SB2018091309 - Multiple vulnerabilities in Mgetty+Sendfax
Published: September 13, 2018 Updated: July 17, 2020
Breakdown by Severity
- Low
- Medium
- High
- Critical
Description
This security bulletin contains information about 4 vulnerabilities.
1) Stack-based buffer overflow (CVE-ID: CVE-2018-16742)
The vulnerability allows a remote attacker to execute arbitrary code on the target system.
The vulnerability exists due to a boundary error when processing a command-line parameter. A remote unauthenticated attacker can trigger stack-based buffer overflow and execute arbitrary code on the target system.
Successful exploitation of this vulnerability may result in complete compromise of vulnerable system.
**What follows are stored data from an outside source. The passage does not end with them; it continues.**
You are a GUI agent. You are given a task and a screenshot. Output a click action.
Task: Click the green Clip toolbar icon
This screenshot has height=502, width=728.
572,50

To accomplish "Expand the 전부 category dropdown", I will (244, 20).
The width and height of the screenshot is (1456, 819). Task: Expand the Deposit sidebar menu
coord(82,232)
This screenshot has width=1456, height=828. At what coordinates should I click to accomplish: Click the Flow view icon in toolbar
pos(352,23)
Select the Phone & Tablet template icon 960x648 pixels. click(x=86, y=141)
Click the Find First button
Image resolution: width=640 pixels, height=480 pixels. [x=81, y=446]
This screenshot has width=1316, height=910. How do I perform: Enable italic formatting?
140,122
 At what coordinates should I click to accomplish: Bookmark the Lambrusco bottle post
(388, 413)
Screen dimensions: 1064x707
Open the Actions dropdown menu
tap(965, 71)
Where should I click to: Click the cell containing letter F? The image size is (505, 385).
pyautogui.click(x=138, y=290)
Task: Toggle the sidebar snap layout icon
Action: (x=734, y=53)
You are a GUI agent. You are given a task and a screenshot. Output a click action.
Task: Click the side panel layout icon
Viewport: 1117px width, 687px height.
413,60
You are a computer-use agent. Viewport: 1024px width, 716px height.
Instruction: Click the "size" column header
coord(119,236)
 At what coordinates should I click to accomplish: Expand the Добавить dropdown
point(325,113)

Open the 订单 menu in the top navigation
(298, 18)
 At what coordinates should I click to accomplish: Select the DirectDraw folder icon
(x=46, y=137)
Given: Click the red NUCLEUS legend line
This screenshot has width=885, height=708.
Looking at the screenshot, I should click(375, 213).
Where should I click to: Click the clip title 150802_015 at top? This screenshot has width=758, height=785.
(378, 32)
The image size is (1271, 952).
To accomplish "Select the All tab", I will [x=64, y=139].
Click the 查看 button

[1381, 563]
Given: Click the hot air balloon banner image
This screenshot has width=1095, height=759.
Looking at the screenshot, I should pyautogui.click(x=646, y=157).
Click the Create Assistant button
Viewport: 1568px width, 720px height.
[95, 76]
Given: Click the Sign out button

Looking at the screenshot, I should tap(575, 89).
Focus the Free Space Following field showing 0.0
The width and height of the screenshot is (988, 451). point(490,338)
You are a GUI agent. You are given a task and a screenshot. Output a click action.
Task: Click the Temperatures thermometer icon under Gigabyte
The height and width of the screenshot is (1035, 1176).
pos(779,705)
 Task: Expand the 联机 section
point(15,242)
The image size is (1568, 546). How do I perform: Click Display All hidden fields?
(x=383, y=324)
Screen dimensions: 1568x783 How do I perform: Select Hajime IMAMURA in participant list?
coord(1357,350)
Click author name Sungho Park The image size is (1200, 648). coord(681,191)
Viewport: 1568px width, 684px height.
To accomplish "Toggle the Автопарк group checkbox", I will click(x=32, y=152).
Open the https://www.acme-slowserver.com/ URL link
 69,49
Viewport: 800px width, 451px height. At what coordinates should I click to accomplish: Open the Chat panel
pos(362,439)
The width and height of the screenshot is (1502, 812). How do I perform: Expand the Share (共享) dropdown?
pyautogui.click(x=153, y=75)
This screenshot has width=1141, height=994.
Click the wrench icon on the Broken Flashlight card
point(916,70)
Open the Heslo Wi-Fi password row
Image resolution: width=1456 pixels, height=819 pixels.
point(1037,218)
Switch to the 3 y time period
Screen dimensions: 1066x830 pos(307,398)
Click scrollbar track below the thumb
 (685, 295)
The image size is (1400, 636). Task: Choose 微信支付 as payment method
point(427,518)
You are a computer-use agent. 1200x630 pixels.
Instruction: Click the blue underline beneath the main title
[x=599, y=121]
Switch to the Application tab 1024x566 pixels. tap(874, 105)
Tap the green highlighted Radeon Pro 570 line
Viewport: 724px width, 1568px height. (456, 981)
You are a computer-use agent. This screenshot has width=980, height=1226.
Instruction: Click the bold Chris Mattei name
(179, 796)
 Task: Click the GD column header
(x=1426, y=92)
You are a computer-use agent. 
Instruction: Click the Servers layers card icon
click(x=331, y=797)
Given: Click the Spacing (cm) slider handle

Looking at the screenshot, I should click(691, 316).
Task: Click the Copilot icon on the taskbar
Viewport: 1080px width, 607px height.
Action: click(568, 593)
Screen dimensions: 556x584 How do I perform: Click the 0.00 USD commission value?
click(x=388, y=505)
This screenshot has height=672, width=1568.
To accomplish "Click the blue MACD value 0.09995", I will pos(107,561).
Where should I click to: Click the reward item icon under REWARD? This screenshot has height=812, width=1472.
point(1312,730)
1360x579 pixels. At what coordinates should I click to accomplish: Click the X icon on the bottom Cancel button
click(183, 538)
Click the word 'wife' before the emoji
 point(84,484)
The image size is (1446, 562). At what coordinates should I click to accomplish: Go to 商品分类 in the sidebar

2) Buffer overflow (CVE-ID: CVE-2018-16743)
The vulnerability allows a local authenticated user to execute arbitrary code.
An issue was discovered in mgetty before 1.2.1. In contrib/next-login/login.c, the command-line parameter username is passed unsanitized to strcpy(), which can cause a stack-based buffer overflow.
3) OS Command Injection (CVE-ID: CVE-2018-16744)
The vulnerability allows a local authenticated user to execute arbitrary code.
An issue was discovered in mgetty before 1.2.1. In fax_notify_mail() in faxrec.c, the mail_to parameter is not sanitized. It could allow for command injection if untrusted input can reach it, because popen is used.
4) Buffer overflow (CVE-ID: CVE-2018-16745)
The vulnerability allows a local authenticated user to execute arbitrary code.
An issue was discovered in mgetty before 1.2.1. In fax_notify_mail() in faxrec.c, the mail_to parameter is not sanitized. It could allow a buffer overflow if long untrusted input can reach it.
Remediation
Install update from vendor's website.